Home

Awesome

Project structure for paper projects

I spent a lot of time trying to find the optimal way to organize my projects, and I found something that works (at least it works for me), so I thought I'd share it. Feel free to ask questions, use the structure for your own projects, and suggest improvements

What is that ?

This repository details the project structure I follow for paper projects. When working on a scientific publication, it is easy to become overwhelmed by the complexity and diversity of the project itself. This may result in large amounts of overhead, looking for the script that produces a certain figure or trying to figure out which version of the manuscript is the most up to date. With a good structure from the initiation of the project, this overhead can be reduced and time can be spent on doing actual work, rather than figuring out which file does what. Re-opening a project after 3 months when reviewers comments arrive is then much easier.r.

Exploring this repository

Each directory in this project contains a README.md file explaining the function and the logic of that project section. They can be visualized directly in github by navigating through the project folders.

Root of the project (This directory)

This directory, which we will name project root contains four important files.

Content of the .gitignore

The .gitignore file lists the files that should be ignored by the version control system. My .gitignore has the following content.

.Rproj.user
.Rhistory
.RData
/latex/*
*~
!/latex/*.tex
!/latex/*.bib
!/latex/figs/

The reason for the /latex/* entry in the .gitignore is that latex generates a lot of temporary files which you absolutely do not want to commit to git. The rule is to only commit files on which you make changes and not commit any automatically generated file, and that includes the pdf of the manuscript. When you really want to add a file to the git index, it's possible, simply try to do it; it's not going to work but git will nicely tell you how to do it.

Content of the projectName.Rproj file

.Rproj files are the default configuration files for RStudio. Most of the content will be generated automatically when initializing a RStudio project, and this does not need to be edited (unless you want to).

By default the .Rproj file will contain the following content (more or less, depending on your global settings):

Version: 1.0

RestoreWorkspace: Default
SaveWorkspace: Default
AlwaysSaveHistory: Default

EnableCodeIndexing: Yes
UseSpacesForTab: Yes
NumSpacesForTab: 2
Encoding: UTF-8

RnwWeave: Sweave
LaTeX: pdfLaTeX

Content of the .Rprofile file

The .Rprofile file is a file that gets sourced on RStudio startup, so it is conveinient for setting variables that you use all the time. For example, I use several machines, so that my data is in a different path depending on the machine I am using. The following code sets the path according to my machine name. I could paste this code snippet in the header of every script, but I'd rather have it in my .Rprofile. When I start my RStudio project the path variable is already set.

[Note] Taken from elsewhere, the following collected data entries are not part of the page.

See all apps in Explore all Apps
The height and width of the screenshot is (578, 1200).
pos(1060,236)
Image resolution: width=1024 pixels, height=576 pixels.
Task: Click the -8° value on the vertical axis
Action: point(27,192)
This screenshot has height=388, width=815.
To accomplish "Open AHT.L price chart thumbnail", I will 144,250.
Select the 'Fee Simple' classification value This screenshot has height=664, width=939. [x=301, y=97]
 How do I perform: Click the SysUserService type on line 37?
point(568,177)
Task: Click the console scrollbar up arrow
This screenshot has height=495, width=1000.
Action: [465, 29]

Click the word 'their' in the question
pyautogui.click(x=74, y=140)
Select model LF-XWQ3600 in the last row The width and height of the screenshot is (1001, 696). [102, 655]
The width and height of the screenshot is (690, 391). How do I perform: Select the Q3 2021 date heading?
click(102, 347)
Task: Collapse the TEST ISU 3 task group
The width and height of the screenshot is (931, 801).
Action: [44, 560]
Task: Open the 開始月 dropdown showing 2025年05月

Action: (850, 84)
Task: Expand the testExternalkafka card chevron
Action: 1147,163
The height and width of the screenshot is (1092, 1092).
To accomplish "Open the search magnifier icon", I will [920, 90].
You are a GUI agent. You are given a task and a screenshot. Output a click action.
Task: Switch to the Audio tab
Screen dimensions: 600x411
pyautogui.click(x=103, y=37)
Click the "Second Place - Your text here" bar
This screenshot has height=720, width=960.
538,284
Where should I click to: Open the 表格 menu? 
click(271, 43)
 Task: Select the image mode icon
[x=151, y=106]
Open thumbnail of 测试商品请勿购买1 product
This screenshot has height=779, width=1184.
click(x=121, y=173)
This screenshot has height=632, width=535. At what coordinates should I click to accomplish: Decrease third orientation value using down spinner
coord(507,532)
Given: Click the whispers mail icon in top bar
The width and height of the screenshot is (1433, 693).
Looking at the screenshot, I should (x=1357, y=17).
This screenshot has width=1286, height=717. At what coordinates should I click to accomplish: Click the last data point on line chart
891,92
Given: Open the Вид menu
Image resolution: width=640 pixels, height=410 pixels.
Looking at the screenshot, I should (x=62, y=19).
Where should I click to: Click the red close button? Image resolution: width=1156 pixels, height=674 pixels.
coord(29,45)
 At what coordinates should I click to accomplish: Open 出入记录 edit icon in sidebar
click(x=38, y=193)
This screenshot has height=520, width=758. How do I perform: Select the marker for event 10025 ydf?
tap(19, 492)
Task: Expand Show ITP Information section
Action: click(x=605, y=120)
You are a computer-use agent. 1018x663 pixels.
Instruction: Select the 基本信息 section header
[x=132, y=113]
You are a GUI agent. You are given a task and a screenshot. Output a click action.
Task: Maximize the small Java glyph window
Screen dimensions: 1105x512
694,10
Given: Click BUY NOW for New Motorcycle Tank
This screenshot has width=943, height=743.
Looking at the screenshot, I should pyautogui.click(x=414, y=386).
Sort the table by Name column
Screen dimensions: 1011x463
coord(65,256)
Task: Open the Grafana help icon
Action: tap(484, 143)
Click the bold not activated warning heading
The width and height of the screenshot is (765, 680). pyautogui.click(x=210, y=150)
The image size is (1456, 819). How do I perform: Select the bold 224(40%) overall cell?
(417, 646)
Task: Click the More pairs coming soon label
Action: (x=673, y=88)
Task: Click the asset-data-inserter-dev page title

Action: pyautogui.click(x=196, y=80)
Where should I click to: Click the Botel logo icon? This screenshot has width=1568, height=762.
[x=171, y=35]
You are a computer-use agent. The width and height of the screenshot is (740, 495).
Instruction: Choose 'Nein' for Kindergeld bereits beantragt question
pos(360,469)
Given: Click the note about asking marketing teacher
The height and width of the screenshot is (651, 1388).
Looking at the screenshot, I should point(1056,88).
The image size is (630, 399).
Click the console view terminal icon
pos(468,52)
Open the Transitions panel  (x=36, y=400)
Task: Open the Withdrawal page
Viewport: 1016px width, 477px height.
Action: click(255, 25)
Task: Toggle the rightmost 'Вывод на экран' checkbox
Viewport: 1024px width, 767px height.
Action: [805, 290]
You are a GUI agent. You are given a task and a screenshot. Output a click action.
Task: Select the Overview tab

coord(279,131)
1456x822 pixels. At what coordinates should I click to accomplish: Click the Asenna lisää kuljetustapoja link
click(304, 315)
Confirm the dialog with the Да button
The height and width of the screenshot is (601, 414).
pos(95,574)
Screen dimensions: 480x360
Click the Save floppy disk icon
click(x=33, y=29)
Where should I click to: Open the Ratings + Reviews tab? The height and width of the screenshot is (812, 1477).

# Set path for all machines
if(.Platform$OS.type == 'windows') {
    path <- 'F:/RS'
} else {
    info <- Sys.info()
    if (info['nodename'] == 'vanoise') {
        path <- '/media/dutri001/LP_DUTRIEUX_Data/RS'
    } else if (info['nodename'] == 'papaya') {
        path <- '/media/DATA3/dutri001'
    } else if (info['nodename'] == 'tanargue') {
    	path <- 'media/whatever/'
    }
    
} # For some reasons the empty line at the bottom is important

Note: When working outside of RStudio, running a script with the RScript command for example, the .Rprofile file may not be sourced, so you'll need to set these variables in the header of the script. (TODO: need to check that)